■ **LISTED ENTRIES**:
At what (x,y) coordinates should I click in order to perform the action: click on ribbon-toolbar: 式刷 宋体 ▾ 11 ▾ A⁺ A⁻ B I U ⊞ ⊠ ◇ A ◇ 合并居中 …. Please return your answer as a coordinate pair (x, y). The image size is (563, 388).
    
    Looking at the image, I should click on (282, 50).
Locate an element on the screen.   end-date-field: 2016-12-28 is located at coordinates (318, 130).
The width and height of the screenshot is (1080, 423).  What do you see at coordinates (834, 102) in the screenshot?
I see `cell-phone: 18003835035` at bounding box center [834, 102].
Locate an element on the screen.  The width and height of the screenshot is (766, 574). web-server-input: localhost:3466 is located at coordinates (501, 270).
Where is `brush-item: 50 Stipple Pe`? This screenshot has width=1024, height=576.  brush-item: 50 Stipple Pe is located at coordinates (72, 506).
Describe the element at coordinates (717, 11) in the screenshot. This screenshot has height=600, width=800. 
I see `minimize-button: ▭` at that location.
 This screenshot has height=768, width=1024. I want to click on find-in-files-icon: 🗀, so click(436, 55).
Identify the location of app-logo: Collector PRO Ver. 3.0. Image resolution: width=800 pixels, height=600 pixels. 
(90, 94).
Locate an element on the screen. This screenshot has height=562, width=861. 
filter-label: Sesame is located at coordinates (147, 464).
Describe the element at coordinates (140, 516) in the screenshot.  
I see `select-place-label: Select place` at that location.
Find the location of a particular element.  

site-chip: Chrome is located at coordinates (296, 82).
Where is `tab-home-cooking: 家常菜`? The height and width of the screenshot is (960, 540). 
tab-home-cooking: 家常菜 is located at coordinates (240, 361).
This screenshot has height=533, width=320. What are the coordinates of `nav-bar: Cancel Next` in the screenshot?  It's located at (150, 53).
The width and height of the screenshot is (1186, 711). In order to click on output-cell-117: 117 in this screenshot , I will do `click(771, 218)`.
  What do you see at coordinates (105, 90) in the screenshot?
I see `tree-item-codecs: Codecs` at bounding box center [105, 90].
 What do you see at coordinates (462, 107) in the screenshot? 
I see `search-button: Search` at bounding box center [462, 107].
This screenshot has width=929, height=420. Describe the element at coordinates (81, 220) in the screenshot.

■ **WHAT IS BEING ASKED**:
State how many lines of the records above contain the string "home", matching case exactly, and reply with that number alone.

■ **ANSWER SPACE**:
2